As the year evolves we’ll be watching both rent and purchase trends closely, as a waning pattern in rental prices will suggest that momentum is shifting to the broader housing market, which should result in a more robust price growth in 2016.

 
A headshot of Jonathan Smoke

Jonathan Smoke

Jonathan Smoke, chief economist, realtor.com: Demand for for-sale housing will grow and will continue to be dominated by older millennials, aged 25 to 34. This demographic has the potential to claim a third of home sales in 2016 and represent 2 million home purchases.

Two other demographics will also be dominant forces on the buy side but will also be a key part of providing the necessary inventory on the sell side. Gen-X is in prime earning years and thus is also experiencing improvements in their economic circumstances, which include more relocations and seeking better neighborhoods for their families. Older boomers are approaching — or already in — retirement and seeking to downsize or lock in a lower cost of living. Together, these two generations will provide much of the suburban inventory that millennials desire to start their own families.

Supply will also improve as a result of additional growth in new construction and particularly in more single-family construction. The growth will be in more affordable price points, which will help bring down the average new home prices and average size of new homes, which have grown dramatically so far in the recovery as builders principally focused on the move-up, luxury, and active adult segments.

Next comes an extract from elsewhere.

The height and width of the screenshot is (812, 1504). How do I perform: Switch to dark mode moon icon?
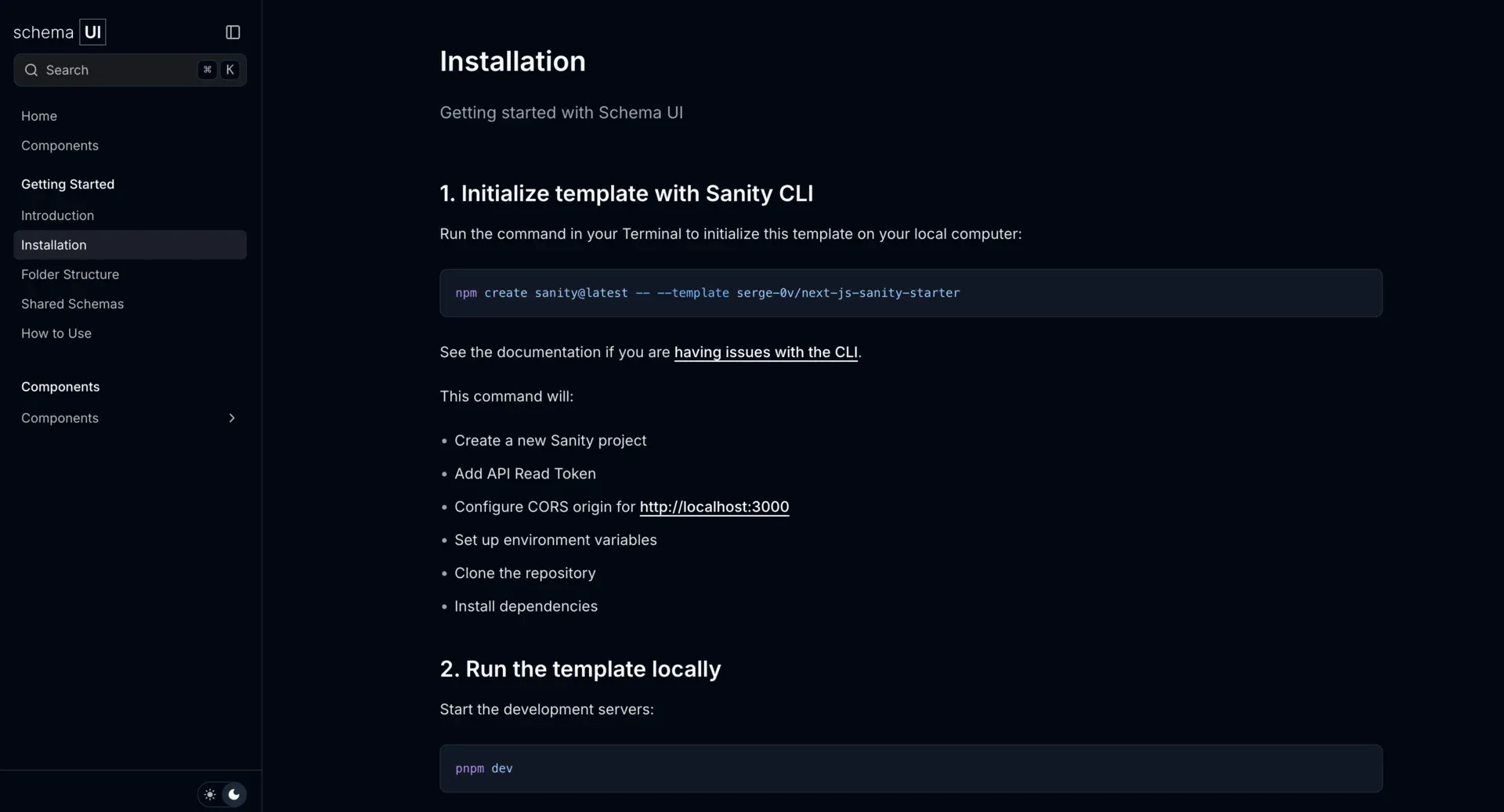pos(234,795)
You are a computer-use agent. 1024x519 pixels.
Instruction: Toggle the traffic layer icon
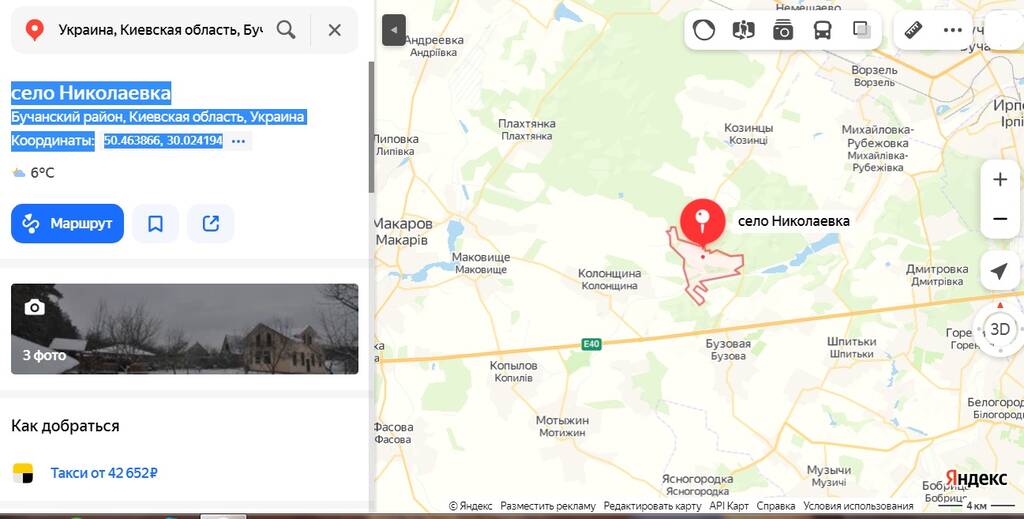[704, 30]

Mortgage rates should also begin their long-anticipated ascent as the Federal Reserve attempts to “thread the needle” on influencing rates up without negatively impacting economic growth. The increases in mortgage rates will likely be lower than the increases in short-term interest rates created by Fed policy as global weakness and a strong dollar limit more pronounced movement in long bonds. Mortgage rates will also be volatile, moving up and down by day and week, similar to how we’ve seen the market in 2015, but the key difference will be a more pronounced longer trend towards higher rates.

New Home Sales & NAR Existing Home Sales - Jan05-Dec15

The move up in mortgage rates should be a net positive to the market as fence-sitting sellers and buyers begin to understand that rates are moving higher and decide to jump into the market while they remain at such historically low levels.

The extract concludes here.